There’s a massive moral chasm between democratic self-defense and authoritarian capture. Every escalation I’ve described so far comes with an explicit off-ramp. California’s maps revert when federal standards pass. Court expansion becomes unnecessary once the judiciary is reformed. Emergency executive measures expire just as soon as statutes are passed to replace them. The goal isn’t to lock in a permanent partisan advantage for the Democratic Party. It’s to restore mutual constraints and force a truce with a faction that has stepped outside of constitutional bounds uncontested for the last thirty years.
Sometimes emergency actions are the only things that can restore normalcy. It’s how you save a system that’s being destroyed by people who have wagered everything that their opponents would never fight back.
The Choice
So we’re back where we started. Rights on paper and democratic hollowing aren’t mutually exclusive. You can have a constitution and still live in a managed autocracy. Russia’s constitution is lovely on paper, but no one would ever mistake Putin’s Russia for a free country.

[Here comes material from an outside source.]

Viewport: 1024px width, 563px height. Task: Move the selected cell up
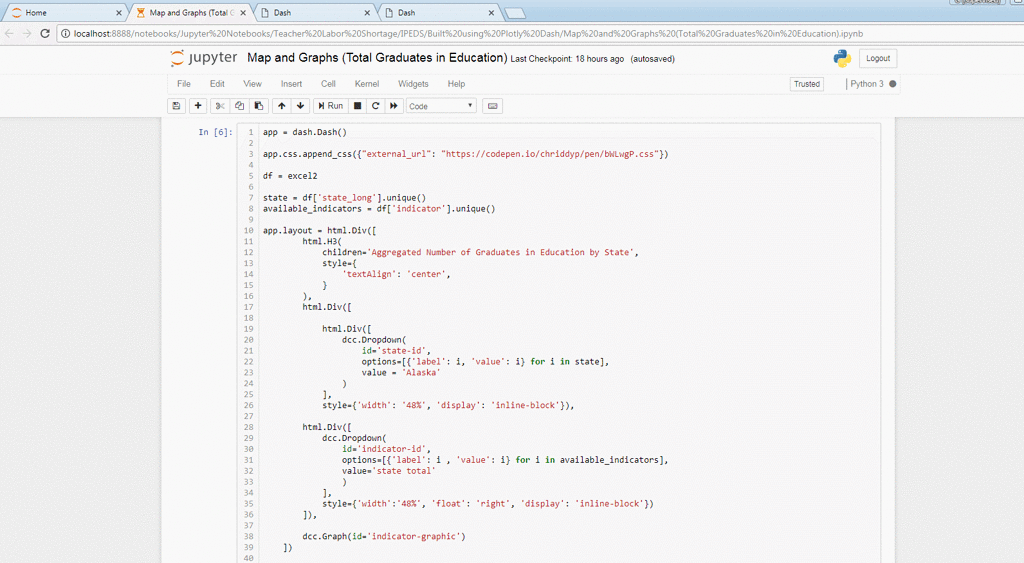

The Democratic Party has two options. Send a credible shot across the bow — a promise of mutually assured destruction if this illiberal trajectory continues — or accept the slow decline we’ve watched unfold in Hungary, Turkey, and Russia.
Unilateral restraint has failed. Demonstrably, repeatedly, and spectacularly across every domain where it’s been tried. Our institutions can recover. But only if breaking them actually costs something again.
Vote for Democrats in the 2026 midterms. Demand that Democratic politicians and would-be presidential candidates commit to this doctrine of deterrence. Hold them to it. Because without real deterrence against authoritarians, democracy cannot survive.